According to Pfizer and BioNTech’s COVID-19 vaccine label in the FDA’s Fact Sheet for Healthcare Providers, each Pfizer vaccine dose for children ages 5 through 11 contains 10 micrograms (mcg) of modRNA, while fully-approved Comirnaty authorized for use in individuals 12 years of age and older contains 30 mcg of modRNA.
Pfizer, on its website, confirms its COVID-19 vaccine contains modRNA: “ModRNA stands for nucleoside-modified messenger RNA and in the synthesis of the RNA used in this vaccine platform, some nucleosides, which are important biological molecules that constitute DNA and RNA, are replaced by modified nucleosides to help enhance immune evasion and protein production.” The company says modRNA instructs the cells to produce desired proteins.
Yet the Centers for Disease Control and Prevention (CDC) states on its website (pdf) that mRNA COVID-19 vaccines are “made of mRNA,” or “messenger RNA.”
According to the agency, the mRNA in COVID-19 vaccines such as Pfizer and Moderna is created in a laboratory and teaches cells how to make harmless pieces of spike protein that trigger an immune response inside the body. The mRNA from mRNA-based vaccines is broken down within days after vaccination and eliminated from the body. In its description of mRNA and how COVID-19 vaccines work, the CDC makes no reference to modRNA or indicates that the RNA used in COVID-19 vaccines has been modified.
Messenger RNA occurs naturally and lives in our cells, and it does not last long enough to initiate an immune response before being destroyed by the immune system—it is modRNA that is synthetically created, according to Klaus Steger, a molecular biologist who headed several gene technology laboratories, regularly applying RNA-based technologies.
Unlike mRNA, modRNA modifies one of four compounds in RNA that make it last longer in the body, less immunogenic (reduced stimulation of the innate immune system), and more efficient at producing a protein—in this case, the spike protein, Mr.

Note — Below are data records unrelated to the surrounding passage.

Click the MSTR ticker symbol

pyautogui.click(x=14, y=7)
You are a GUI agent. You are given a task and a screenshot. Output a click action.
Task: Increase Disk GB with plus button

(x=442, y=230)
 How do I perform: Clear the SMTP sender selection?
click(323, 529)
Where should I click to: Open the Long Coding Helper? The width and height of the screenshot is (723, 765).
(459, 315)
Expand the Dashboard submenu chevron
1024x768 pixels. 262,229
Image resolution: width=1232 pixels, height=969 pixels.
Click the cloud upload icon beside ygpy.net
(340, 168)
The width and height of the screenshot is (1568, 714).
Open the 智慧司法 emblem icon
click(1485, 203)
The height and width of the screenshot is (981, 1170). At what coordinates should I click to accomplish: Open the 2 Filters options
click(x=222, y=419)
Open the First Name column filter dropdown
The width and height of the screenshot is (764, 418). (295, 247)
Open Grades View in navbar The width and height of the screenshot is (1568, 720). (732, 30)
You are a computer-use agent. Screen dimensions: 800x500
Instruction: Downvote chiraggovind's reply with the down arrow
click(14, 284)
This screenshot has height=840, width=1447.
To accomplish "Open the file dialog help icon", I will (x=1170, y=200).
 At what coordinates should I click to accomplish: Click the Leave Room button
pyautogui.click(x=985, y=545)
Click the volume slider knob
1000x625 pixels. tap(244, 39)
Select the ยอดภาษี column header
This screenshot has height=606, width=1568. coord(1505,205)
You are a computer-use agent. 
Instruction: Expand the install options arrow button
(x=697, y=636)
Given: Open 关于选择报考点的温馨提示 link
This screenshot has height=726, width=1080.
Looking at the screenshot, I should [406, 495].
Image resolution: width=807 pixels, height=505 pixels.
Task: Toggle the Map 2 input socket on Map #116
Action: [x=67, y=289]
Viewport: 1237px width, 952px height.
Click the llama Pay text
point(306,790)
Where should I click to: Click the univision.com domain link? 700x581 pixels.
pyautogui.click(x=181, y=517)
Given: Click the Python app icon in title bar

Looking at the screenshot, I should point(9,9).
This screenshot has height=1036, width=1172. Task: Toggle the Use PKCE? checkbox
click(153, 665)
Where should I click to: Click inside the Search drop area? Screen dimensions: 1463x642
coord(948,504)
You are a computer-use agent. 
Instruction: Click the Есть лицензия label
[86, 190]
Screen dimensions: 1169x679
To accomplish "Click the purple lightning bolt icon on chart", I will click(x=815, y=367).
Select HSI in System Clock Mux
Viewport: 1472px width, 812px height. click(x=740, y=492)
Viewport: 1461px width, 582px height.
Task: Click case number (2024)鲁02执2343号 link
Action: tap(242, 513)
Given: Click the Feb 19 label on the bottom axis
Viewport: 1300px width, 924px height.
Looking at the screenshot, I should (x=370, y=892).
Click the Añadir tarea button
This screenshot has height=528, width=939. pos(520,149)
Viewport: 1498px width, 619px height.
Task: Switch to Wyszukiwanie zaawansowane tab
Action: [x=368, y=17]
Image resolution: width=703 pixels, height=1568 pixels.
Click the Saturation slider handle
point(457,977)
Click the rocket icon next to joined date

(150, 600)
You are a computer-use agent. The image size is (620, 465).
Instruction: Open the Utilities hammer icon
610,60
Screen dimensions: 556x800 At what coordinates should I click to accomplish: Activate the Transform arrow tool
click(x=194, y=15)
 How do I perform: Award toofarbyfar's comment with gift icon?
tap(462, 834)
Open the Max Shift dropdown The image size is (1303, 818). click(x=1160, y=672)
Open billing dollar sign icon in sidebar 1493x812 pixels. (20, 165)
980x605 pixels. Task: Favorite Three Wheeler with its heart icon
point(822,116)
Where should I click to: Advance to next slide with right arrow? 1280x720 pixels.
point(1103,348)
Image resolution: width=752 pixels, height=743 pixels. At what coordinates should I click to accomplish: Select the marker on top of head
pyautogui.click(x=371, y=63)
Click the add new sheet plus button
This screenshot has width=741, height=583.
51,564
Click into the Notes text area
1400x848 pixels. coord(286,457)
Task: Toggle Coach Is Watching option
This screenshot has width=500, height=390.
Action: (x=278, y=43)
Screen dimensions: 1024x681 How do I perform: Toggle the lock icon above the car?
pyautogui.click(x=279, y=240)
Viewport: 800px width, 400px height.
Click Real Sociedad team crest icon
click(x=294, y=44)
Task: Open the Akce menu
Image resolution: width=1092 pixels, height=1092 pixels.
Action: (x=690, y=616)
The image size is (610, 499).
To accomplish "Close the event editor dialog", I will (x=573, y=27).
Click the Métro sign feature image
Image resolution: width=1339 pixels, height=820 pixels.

Steger stated. Since modRNA cannot target specific cells to make viral protein, it can attack perfectly healthy cells and bypass protective barriers in the body, like the blood-brain barrier.
Injecting modRNA into the body may lead to adverse events like strokes, cardiovascular complications, pulmonary embolism, and the formation of blood clots—many of which were disclosed in Pfizer’s documents (pdf) but were not attributed to its product.
“It is my opinion that, at a minimum, the intentional use of mRNA—an acronym well-known to stand for messenger RNA along with the endless statements about the vaccines being based on naturally occurring messenger RNA constitute misbranding in violation of a number of laws,” Ohio-based attorney Thomas Renz told The Epoch Times in an email.
“There is a legal and moral duty to provide informed consent, and to misrepresent a drug that was intended to be a gene therapy as a vaccine containing “natural messenger RNA” is an apparent violation of both of those duties.”
David Wiseman, a research bioscientist with a doctorate in experimental pathology and a background in pharmacy, pharmacology, and immunology told The Epoch Times in an email the FDA uses the term “modRNA” throughout its regulatory documents. Yet the FDA, when it gave emergency use authorization to the Pfizer-BioNTech vaccine, said the vaccine contains messenger RNA, which it described as “genetic material” that contains a “small piece of the SARS-CoV-2 virus’s mRNA that instructs cells in the body to make the virus’s distinctive ‘spike’ protein.”
The FDA’s description is problematic because the SARS-CoV-2 virus doesn’t contain mRNA, Mr. Wiseman said. “mRNA is the kind of RNA produced in the copying of instructions from DNA in a process called transcription, so to say this is viral mRNA is inaccurate.”
“Understand that, at core, mRNA, modRNA, saRNA, etc.—these are all gene therapies and all about genetic manipulation,” Mr. Renz wrote in a recent Substack article. “To suggest that this is high risk is an understatement. We have no idea what we are doing and yet we continue forward trying to control these genes.”
Pfizer Is Using Modified RNA Gene Therapy to Develop Other Vaccines
Mr. Renz told The Epoch Times that Pfizer is not only using modRNA for COVID-19 injections but also leveraging gene therapy technology to produce self-amplifying mRNA (saRNA) vaccines and treatments.
“Along with modRNA, Pfizer’s website also mentions saRNA (self-amplifying RNA) and numerous other lab-made RNA technologies,” he said. “We have discovered that various RNA technologies are in development for various uses, and these technologies, along with new adjuvant technologies, can allow for the introduction of gene therapy products into foods, the air (aerosolized vaccines), and even topical products.”
According to Pfizer, saRNA is a platform that uses a much larger molecule that encodes the antigen of interest and four additional proteins, allowing the cell to make more copies of the mRNA, resulting in more protein being expressed from a smaller dose. Pfizer states that it is currently using this gene therapy technology to develop influenza, shingles, and respiratory combination vaccines.